I did as instructed and a minute later, he left the store, dropped a tiny white bag into his wallet, and then fastened the chain around my neck. “It’s just a little necklace, but I wanted you to have something from me. Something you liked,” he said, and he sounded so sweet and nervous too.

“I love it, Bryan. I totally love it.”

“You do?”

“Yes.”

Then, his hands were in my hair, and he kissed my neck, my earlobe, my eyelids. I sighed and swayed closer. I was floating, I was flying, I was in Manhattan with the man I’d fallen in mad, crazy love with.

“Why aren’t we just in your apartment right now?” I whispered.

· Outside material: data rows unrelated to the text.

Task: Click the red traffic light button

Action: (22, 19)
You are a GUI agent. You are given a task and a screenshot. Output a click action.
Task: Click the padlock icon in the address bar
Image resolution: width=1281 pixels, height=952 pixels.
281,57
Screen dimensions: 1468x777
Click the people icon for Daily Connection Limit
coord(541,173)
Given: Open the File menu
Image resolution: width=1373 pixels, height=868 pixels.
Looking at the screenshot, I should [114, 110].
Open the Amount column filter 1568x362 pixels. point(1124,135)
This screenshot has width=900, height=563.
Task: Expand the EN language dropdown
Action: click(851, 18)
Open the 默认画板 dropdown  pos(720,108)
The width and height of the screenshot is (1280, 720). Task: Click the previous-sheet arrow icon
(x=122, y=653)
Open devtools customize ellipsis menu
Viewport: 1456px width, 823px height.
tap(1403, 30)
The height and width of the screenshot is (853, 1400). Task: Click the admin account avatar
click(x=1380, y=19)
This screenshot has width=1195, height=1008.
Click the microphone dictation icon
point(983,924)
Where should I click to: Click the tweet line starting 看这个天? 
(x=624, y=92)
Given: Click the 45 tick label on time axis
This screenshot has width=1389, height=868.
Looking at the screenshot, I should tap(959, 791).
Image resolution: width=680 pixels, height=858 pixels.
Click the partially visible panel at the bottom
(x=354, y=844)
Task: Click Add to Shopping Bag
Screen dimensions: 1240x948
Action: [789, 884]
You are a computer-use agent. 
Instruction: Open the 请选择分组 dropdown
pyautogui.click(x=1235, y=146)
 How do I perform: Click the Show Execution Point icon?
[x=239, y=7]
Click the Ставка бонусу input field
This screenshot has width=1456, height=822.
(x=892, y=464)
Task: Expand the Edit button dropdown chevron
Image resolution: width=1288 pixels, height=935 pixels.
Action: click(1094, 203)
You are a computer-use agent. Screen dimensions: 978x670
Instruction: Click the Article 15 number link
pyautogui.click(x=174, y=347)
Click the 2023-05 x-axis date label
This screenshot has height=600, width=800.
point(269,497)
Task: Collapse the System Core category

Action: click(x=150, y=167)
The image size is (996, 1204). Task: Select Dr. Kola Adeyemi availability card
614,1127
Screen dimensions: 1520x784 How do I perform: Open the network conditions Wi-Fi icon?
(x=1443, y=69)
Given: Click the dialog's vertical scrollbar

“Because if we are, I will not be able to resist you.”

“You’re not doing a good job resisting me right now.”

“I know. Can you even imagine what it’ll be like if it’s just you and me?”

“Yes,” I said softly. “I can imagine. I think about it all the time. I’m so crazy about you. I want to be with you in every way.”

“Me too. Let’s go walk around NYU. You’re going to be there in just a few weeks.” He held my hand and squeezed my fingers when he said that, his touch a visceral reminder that we’d be together then. We wandered around the campus for the next hour, and with each building, dorm and classroom that we managed to find open in August, I grew more excited about college.

“I can’t believe I’m going to be here soon. It’s going to be amazing.” We walked along the outside of one of the dorms. “Did you love it here?”

“Yes. I loved it. College is everything they say it is.”

“What do you mean?”

“That it’s the time when you find yourself. When you figure out what you want. And when you have a ton of fun.”

“I can’t wait to start. I know I’m going to love it.”

“You are,” Bryan said, but there was something sad in his tone.

I looked at him. “Hey. You okay?”

“Totally.”

“Because you sounded…”

“I’m fine.”

But he grew quieter as we checked out the campus bookstore, and a cafe where I said I would probably do all my homework, and the library, which was speckled with students for the summer session. His mind was elsewhere, and he didn’t tell me where he’d gone.

At the station on Sunday night, I thanked him again for the necklace.

“You should always wear it,” he said before I caught the last train to Mystic. His voice was wistful, and when he kissed me goodbye, the moment had become melancholy. I didn’t feel like a girl who was returning in a week for her eighteenth birthday. I felt like a girl being sent off with only a Hello Kitty necklace to remember him by.

When I called a few days later to confirm our weekend plans, his voice was different. Strained and distant.

“I don’t think you should come in,” he said.

Something didn’t compute. We’d been planning this weekend for more than a month. “Why? Did something come up at work?” My shoulders started to tighten with worry.

“No. It’s just…I don’t think we should.”

“Should what?”

There were so many ways to answer the question, but the scariest one was the one he said next.

“I don’t think we should be together.”

I looked at my phone briefly as if it were a radio, mistakenly tuned to a channel I could no longer understand. I brought the phone to my ear and said the only thing I could think of. The thing I was clinging to. “But I’m totally in love with you, Bryan. One hundred percent and then some. And I want to be with you.”

Then I waited, and I waited, and I waited.

Words didn’t come.

The silence choked me. It was as if hands were on my neck, gripping me.

How could I have misread him so badly? He’d said he was falling for me. Where else do you fall but in love?

Then he spoke, and his words were sharp glass. “I have to go.”

Breaking the clasp in a single, fierce pull, I ripped off the necklace, then tossed it into the trash, stuffing it at the bottom of the can.

That was the last time I spoke to him.

Even now, five years later, those words rang through me. I could hear them, the pause before he spoke, the shape of each and every syllable. I have to go.

That’s exactly what he did. He left.